• INPUT FOR THIS TASK:
▶
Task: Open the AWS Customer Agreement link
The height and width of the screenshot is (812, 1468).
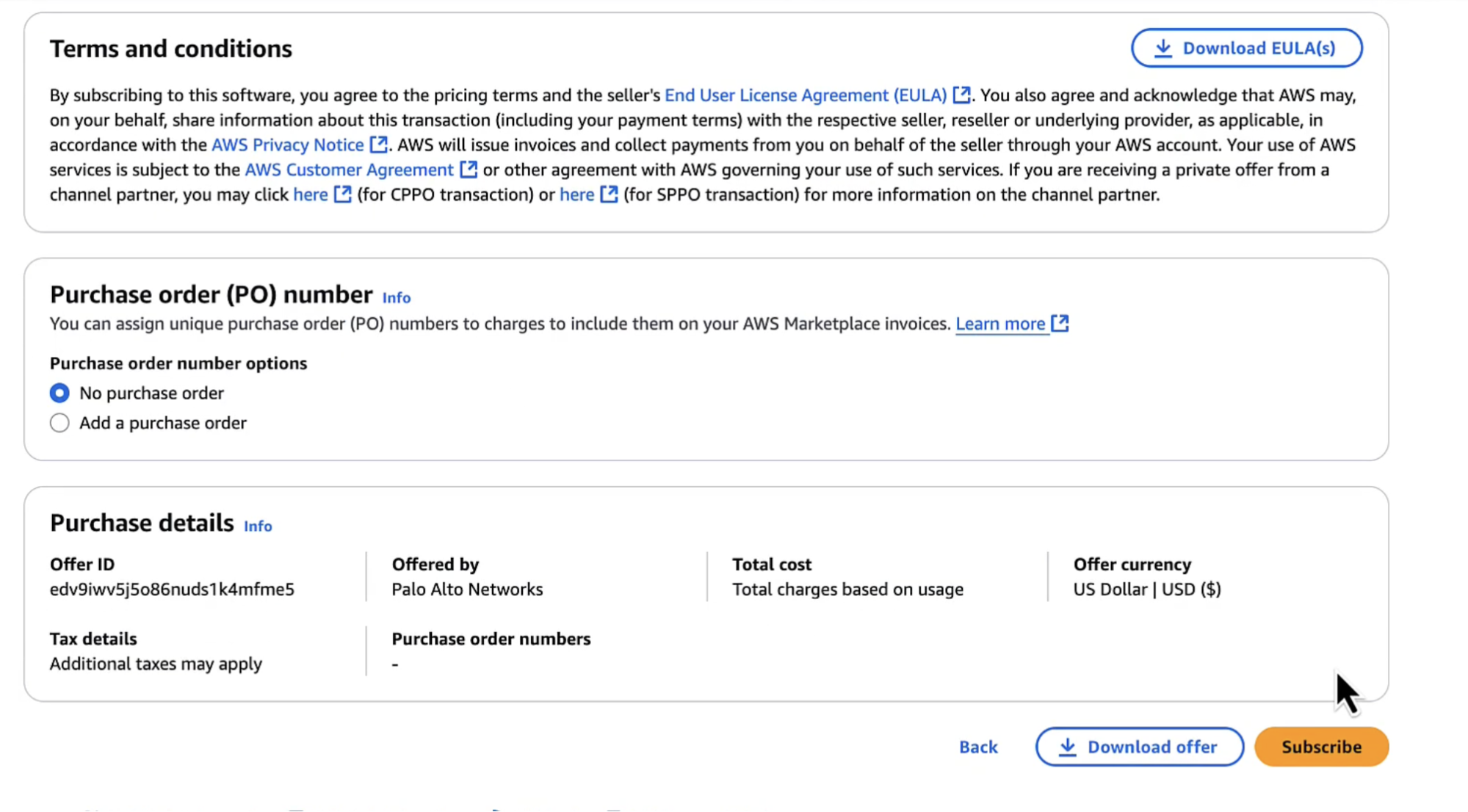Action: coord(349,170)
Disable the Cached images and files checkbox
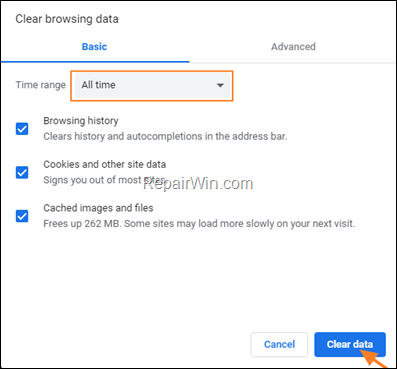Viewport: 397px width, 369px height. pos(22,216)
◀
• WORK REQUIRED: The records above are to be repeated word for word, with the pictures omitted.

• WRITTEN SOLUTION:
Task: Open the AWS Customer Agreement link
The height and width of the screenshot is (812, 1468).
Action: coord(349,170)
Disable the Cached images and files checkbox
Viewport: 397px width, 369px height. pos(22,216)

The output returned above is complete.